Overhead associated with OutputDebugString in release build

Measured - 10M calls take about 50 seconds. I think it's significant overhead for unused functionality.

Using a macro can help get rid of this in release build:

#ifdef _DEBUG
    #define LOGMESSAGE( str ) OutputDebugString( str );
#else
    #define LOGMESSAGE( str )
#endif

Not only removes the calls, but also the parameters evaluation and the text strings are entirely removed and you'll not see them in the binary file.


I had read in an article that OutPutDebugString internally does few interesting things:

  1. Creates\Opens mutex and wait infinitely till mutex is acquired.
  2. Passes the data between the application and the debugger is done via a 4kbyte chunk of shared memory, with a Mutex and two Event objects protecting access to it.

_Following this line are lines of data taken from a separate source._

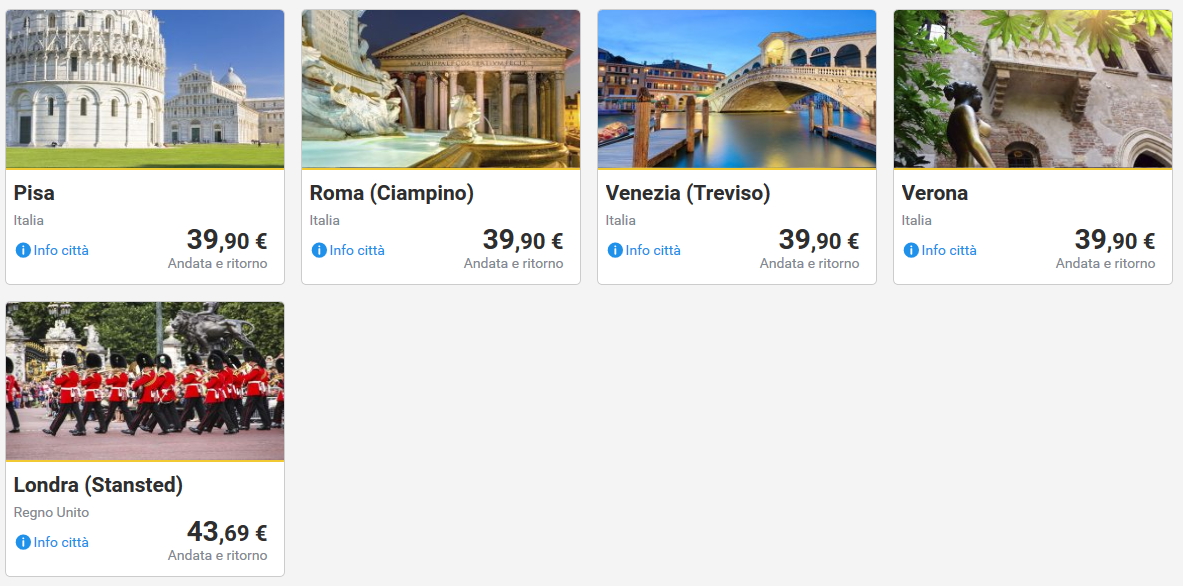Click the info icon on Venezia (Treviso) card

pos(615,250)
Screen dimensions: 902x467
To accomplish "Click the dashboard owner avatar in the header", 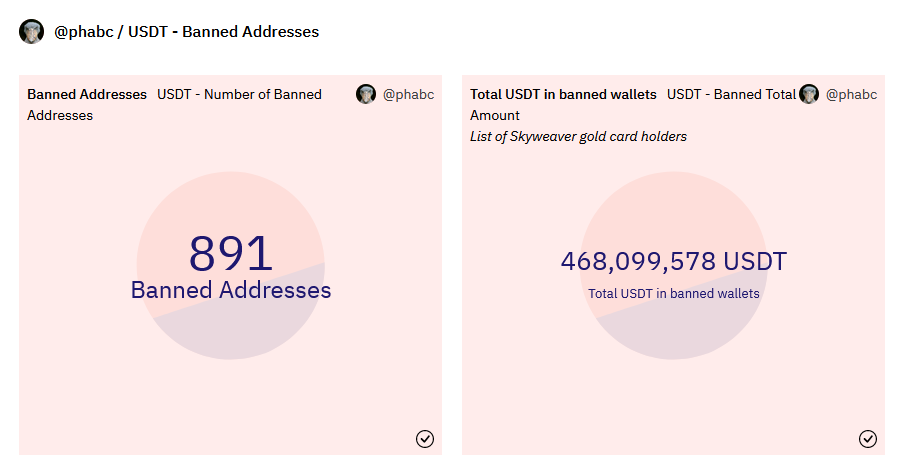I will coord(32,32).
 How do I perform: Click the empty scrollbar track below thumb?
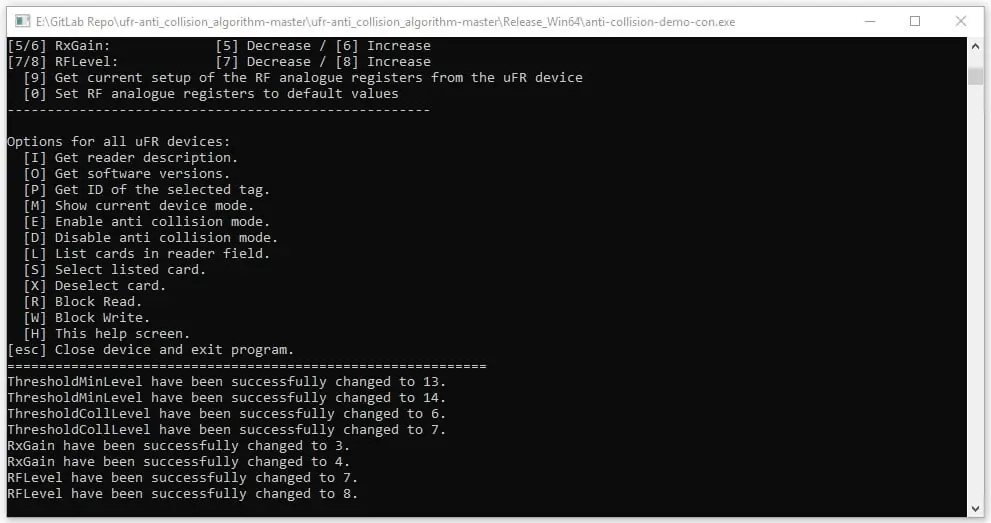[x=975, y=291]
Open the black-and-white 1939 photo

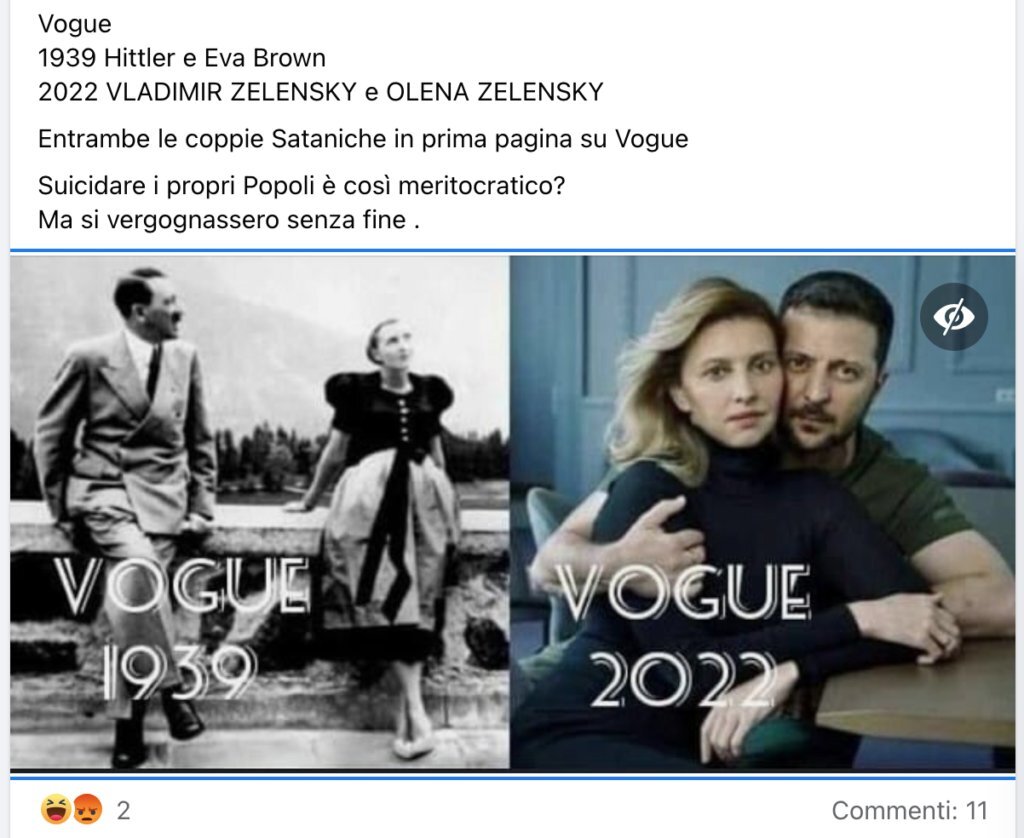259,512
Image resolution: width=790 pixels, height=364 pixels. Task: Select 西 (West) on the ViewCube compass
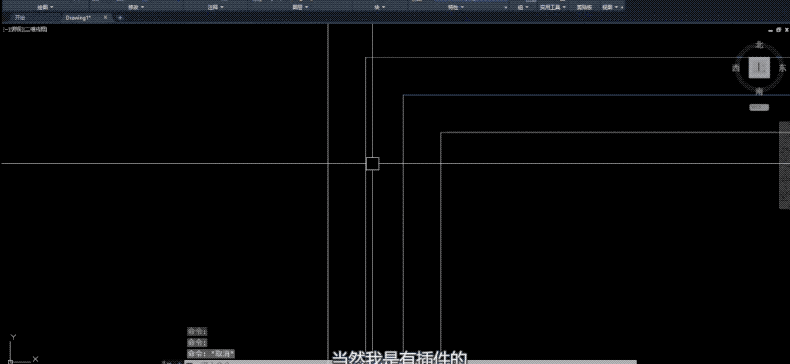(x=736, y=68)
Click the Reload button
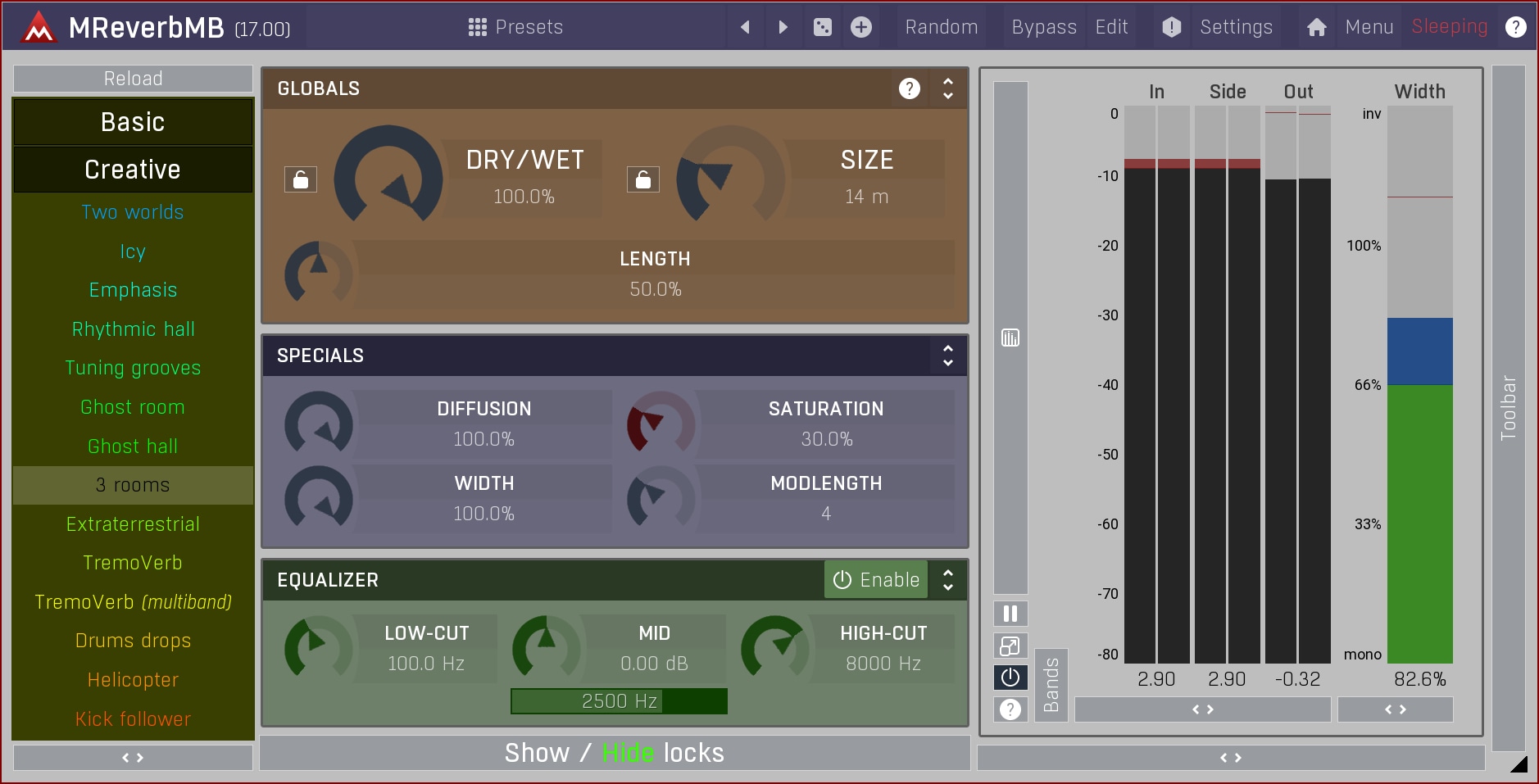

Even if the debugger is not attached ( in release mode) there is significant cost involved in using OutputDebugstring with the usage of various kernel objects.

Performance hit is very evident if you write a sample code and test.


I've not seen a problem in dozens of server-side release mode apps over the years, all of which have built-in metrics. You can get the impression that it's slow because most of the debug-catcher applications you can find (DBWIN32 et al) are pretty slow at throwing the data up onto the screen, which gives the impression of lag.

Of course all of our applications have this output disabled by default, but it is useful to be able to turn it on in the field, since you can then view debug output from several applications, serialised in something like DBWin32. This can be a very useful debugging technique for bugs which involve communicating applications.


I'm writing this long after this question has been answered, but the given answers miss a certain aspect:

OutputDebugString can be quite fast when no one is listening to its output. However, having a listener running in the background (be it DbgView, DBWin32, Visual Studio etc.) can make it more than 10 times slower (much more in MT environment). The reason being those listeners hook the report event, and their handling of the event is done within the scope of the OutputDebugString call. Moreover, if several threads call OutputDebugString concurrently, they will be synchronized. For more, see Watch out: DebugView (OutputDebugString) & Performance.

As a side note, I think that unless you're running a real-time application, you should not be that worried about a facility that takes 50 seconds to run 10M calls. If your log contains 10M entries, the 50 seconds wasted are the least of your problems, now that you have to somehow analyze the beast. A 10K log sounds much more reasonable, and creating that will take only 0.05 seconds as per sharptooth's measurement.

So, if your output is within a reasonable size, using OutputDebugString should not hurt you that much. However, have in mind a slowdown will occur once someone on the system starts listening to this output.